What you do is to follow the spec, which says that, on lookup, 
you treat ALWAYS and MAYBE in exactly the same way.

Now, the one precaution I would take if I were a browser vendor 
(and maybe if I were Google, but I'm a little less sure about 
that) would be to adopt a slow-transition model on migration 
from MAYBE to NEVER.  There will not be many such migrations 
since most of what will end up in NEVER will get there because 
of Unicode properties that so classify it the very first time it 
is coded (with symbols being the obvious example here).  But, 
when a such a migration does occur, it might be sensible for you 
to go slow about enforcing the newly-applied NEVER category and 
rule, perhaps waiting some months, or even a year or two, before 
making the exclusion.    While the time scale is longer, the 
analogy between this and the "slow and soft update" model used 
by the DNS should be obvious -- there are really no facilities 
to be sure that all cached versions of a record are updated 
simultaneously and systems that rely on the DNS (the possibility 
of a zero TTL with dynamic update notwithstanding) had better 
not be designed on the assumption of instant synchronization (or 
records that are always perfectly consistent across all 
authoritative and non-authoritative servers, which is the same 
condition in a different form).

> Programs always have to be prepared for characters becoming
> valid that were not in previous versions. With any new version
> of Unicode, a company like Apple, Google, or Microsoft updates
> its software to use that version, and characters become
> acceptable that were not previously. Everyone who deals with
> Unicode needs to be prepared for that. (This situation is a
> bit like language/country codes, where new ones arrive on our
> doorstep -- but mechanisms like BCP 47 ensure that the old
> ones never become invalid.) The key requirement for stability
> is that characters that were acceptable in IDNAbis don't
> suddenly become invalid. If a character (or script) moves from
> (MAYBE + NEVER) into ALWAYS in the future, it is not a problem
> for implementers. Moving from (MAYBE + ALWAYS) to NEVER is a
> serious problem.

It really isn't, especially at the end of the system that you 
cite.  It is more serious for registries and registrars, but 
there are bits of "if you need a guarantee of stability and 
global accessibility, don't use labels containing MAYBE 
characters in your URL" and even some "registrant beware" 
properties in this.

> My recommendation is and has been: permit all characters from
> all modern scripts. Those are easily identified, and do not
> disadvantage any modern language group. It does not require an
> elaborate -- and probably unworkable -- process for getting
> buy-in. It would be acceptable to have historic scripts in
> MAYBE, on the off chance that there is a successful revival,
> because it doesn't put us in the frying-pan-or-fire position
> above, since all modern scripts would be allowed.

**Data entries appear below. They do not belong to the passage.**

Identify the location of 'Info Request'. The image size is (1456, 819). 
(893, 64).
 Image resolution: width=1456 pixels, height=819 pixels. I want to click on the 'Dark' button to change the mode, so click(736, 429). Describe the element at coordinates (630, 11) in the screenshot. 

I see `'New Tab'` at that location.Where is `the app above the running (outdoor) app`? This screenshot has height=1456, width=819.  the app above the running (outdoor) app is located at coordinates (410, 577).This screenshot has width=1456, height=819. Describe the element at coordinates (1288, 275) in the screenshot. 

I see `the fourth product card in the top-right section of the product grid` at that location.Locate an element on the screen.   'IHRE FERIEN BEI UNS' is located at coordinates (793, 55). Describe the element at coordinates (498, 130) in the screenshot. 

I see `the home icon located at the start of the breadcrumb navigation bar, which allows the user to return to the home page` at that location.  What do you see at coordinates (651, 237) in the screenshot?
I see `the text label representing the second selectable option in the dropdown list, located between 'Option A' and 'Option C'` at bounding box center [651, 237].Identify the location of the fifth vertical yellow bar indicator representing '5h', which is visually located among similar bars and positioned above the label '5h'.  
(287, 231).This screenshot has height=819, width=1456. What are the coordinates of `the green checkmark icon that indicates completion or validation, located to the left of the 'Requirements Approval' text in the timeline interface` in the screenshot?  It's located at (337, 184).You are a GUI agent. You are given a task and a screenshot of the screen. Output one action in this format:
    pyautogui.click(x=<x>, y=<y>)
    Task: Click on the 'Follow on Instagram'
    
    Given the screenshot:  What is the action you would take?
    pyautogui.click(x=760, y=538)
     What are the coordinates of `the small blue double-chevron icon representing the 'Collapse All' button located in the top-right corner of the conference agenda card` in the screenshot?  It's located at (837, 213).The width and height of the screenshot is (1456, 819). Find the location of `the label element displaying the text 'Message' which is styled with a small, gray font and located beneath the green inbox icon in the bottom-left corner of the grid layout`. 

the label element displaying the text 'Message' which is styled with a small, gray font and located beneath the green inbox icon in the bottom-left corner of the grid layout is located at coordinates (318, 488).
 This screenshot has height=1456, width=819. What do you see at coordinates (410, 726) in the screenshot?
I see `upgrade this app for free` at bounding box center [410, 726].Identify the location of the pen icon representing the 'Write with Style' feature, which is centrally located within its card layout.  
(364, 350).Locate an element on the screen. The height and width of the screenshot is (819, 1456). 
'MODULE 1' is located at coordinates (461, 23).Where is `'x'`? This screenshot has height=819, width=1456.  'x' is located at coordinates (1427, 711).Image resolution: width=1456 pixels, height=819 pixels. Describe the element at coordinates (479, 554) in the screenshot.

The difficulty, as I tried to explain above, isn't whether to 
permit the _script_ or not.  It is that "all characters" part 
when the communities of users of languages that depend on the 
script are telling us that some characters are problematic, 
either in the absence of additional conditions or entirely.

> This protocol is the wrong place to be making fine-grained
> linguistic determinations in any event. Restrictions can be
> imposed by registries or other parties, and user-agents where
> needed. Such restrictions are an exceeding small problem
> compared to handling the issues raised by spoofs like
> "paypal.com", and pale in comparison.

First, the issue isn't fine-grained linguistic determinations. 
It is, first, characters that made perfectly good sense to put 
into Unicode (because they are used with other characters of the 
script) but may not make sense to have in IDNs because they are 
problematic within the languages of that script.  Second, it 
arises when we have the rather difficult situation of the 
community of users of a language --sometimes with the sanction 
of a recognized authority such as a language academy or 
institute-- claiming that Unicode's handling of the script, and 
the conventions required, are simply unsuitable for DNS use 
(whether it may be suitable, with appropriate adjustments, for 
other uses of not).

This is not an attempt to prevent spoofing or phishing.  If it 
has any effect on either, that is an attractive side-effect.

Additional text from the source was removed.